Truth is eternal and unexhausted. The soul receives a revelation when anxious for it. The souls of the great thinkers of the bygone ages, who now live spiritually, often approach our inquiring spirit and assist in its development. Thus Vyasa was assisted by Narada and Brahma.
Our Shastras, or in other words, books of thought, do not contain all that we could get from the infinite Father.
No book is without its errors.
God's revelation is absolute truth, but it is scarcely received and preserved in its natural purity. We have been advised in the 14th Chapter of 11th Skandha of the Bhagavata to believe that truth when revealed is absolute, but it gets the tincture of the nature of the receiver in course of time and is converted into error by continual exchange of hands from age to age. New revelations, therefore, are continually necessary in order to keep truth in its original purity. We are thus warned to be careful in our studies of old authors, however wise they are reputed to be.
Here we have full liberty to reject the wrong idea, which is not sanctioned by the peace of conscience. Vyasa was not satisfied with what he collected in the Vedas, arranged in the Puranas and composed in the Mahabharata. The peace of his conscience did not sanction his labors. It told him from within, "No, Vyasa! You cannot rest contented with the erroneous picture of truth which was necessarily presented to you by the sages of bygone days. You must yourself knock at the door of the inexhaustible store of truth from which the former ages drew their wealth. Go, go up to the fountainhead of truth, where no pilgrim meets with disappointment of any kind." Vyasa did it and obtained what he wanted. We have been all advised to do so.
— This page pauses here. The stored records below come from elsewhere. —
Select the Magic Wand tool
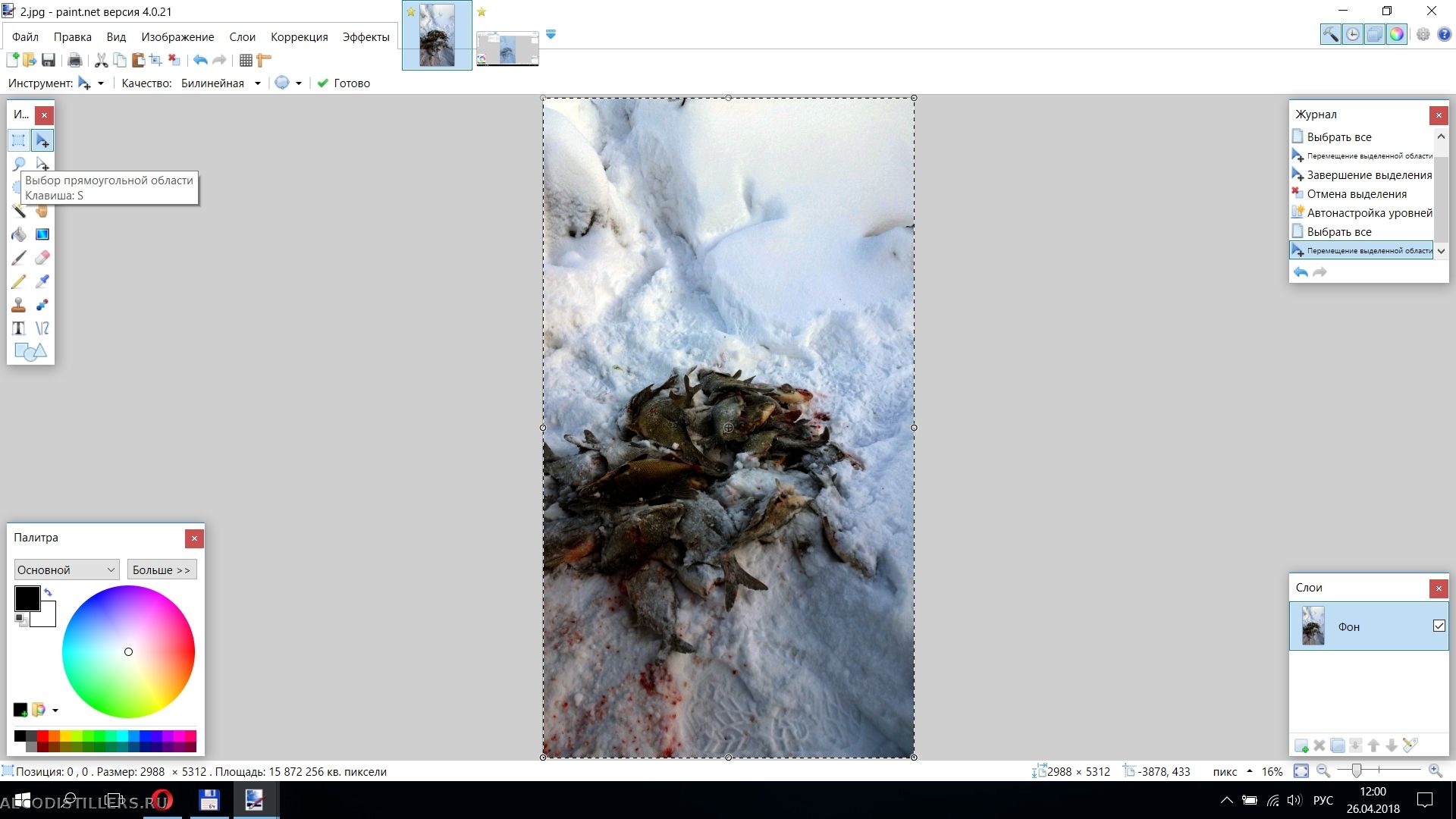This screenshot has width=1456, height=819. (19, 211)

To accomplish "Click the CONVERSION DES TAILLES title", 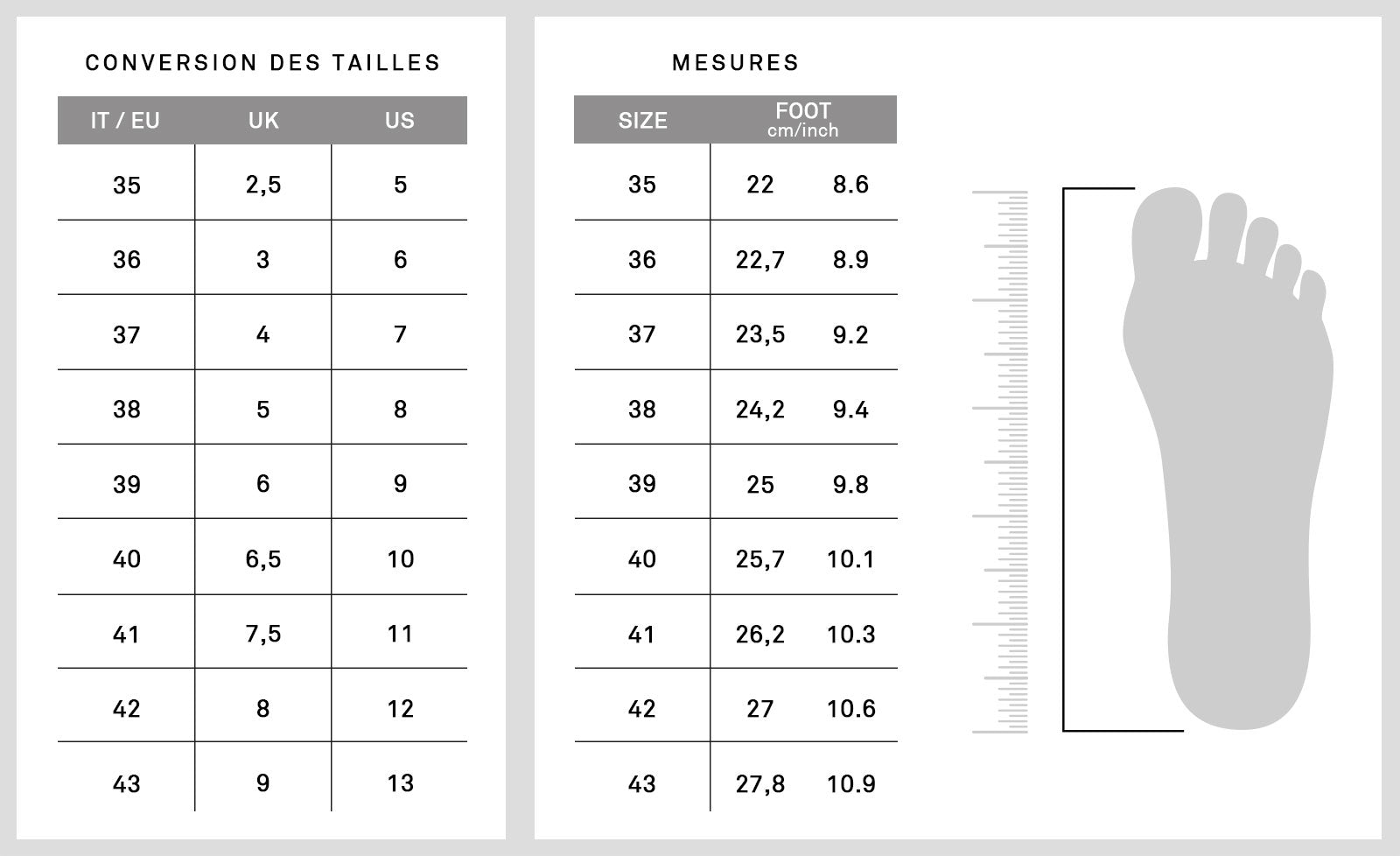I will click(262, 63).
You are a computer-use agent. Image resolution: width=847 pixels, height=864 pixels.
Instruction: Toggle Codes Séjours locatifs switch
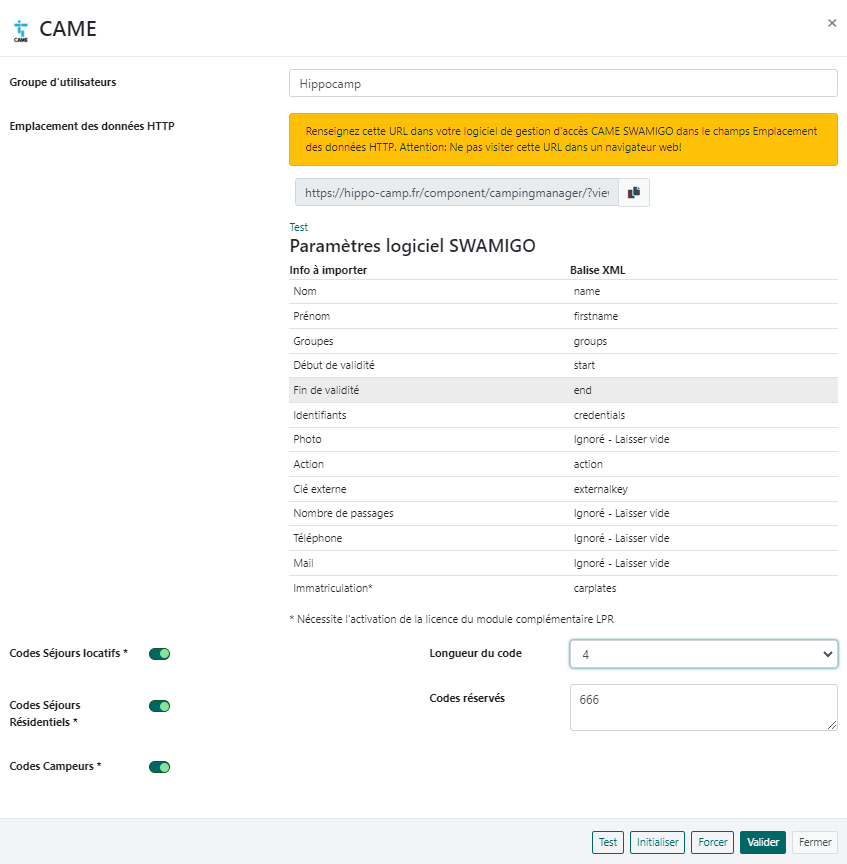point(160,654)
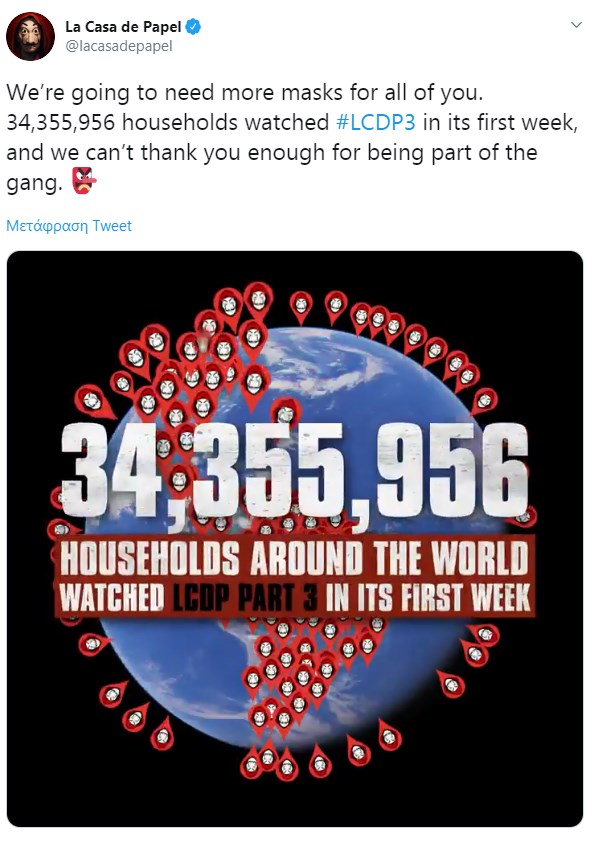This screenshot has height=842, width=594.
Task: Click the red goblin mask emoji
Action: pyautogui.click(x=84, y=180)
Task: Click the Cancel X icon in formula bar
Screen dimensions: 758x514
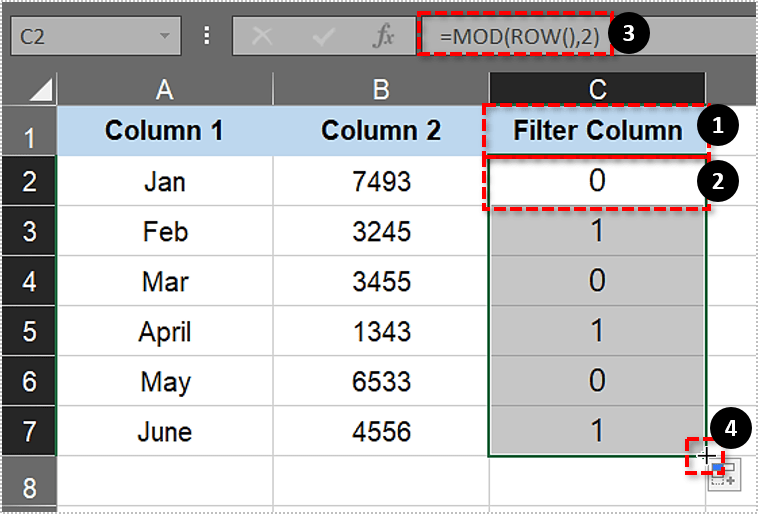Action: click(262, 36)
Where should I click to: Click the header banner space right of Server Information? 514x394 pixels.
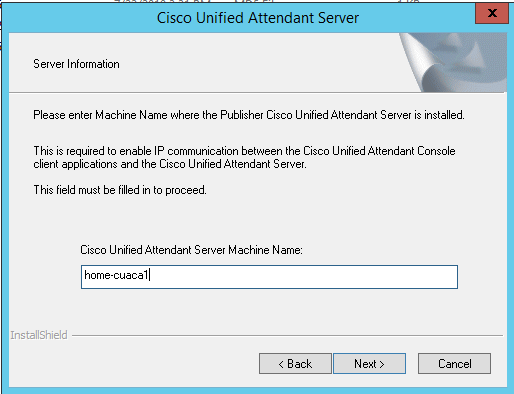260,63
Liberty then is the principle which we must consider as the most valuable gift of God. We must not allow ourselves to be led by those who lived and thought before us. We must think for ourselves and try to get further truths which are still undiscovered. In the Bhagavata we have been advised to take the spirit of the Shastras and not the words. The Bhagavata is therefore a religion of liberty, unmixed truth and absolute love."
A religion of liberty, the Thakur tells us, is not one of slavery to fashion, bureaucracy, group think or blind ritual. Coercion thru words or actions is never the means to liberty. Individual austerity, spiritual habits, tolerance of our own karma, humility and kindness to all jivas is the path to liberty.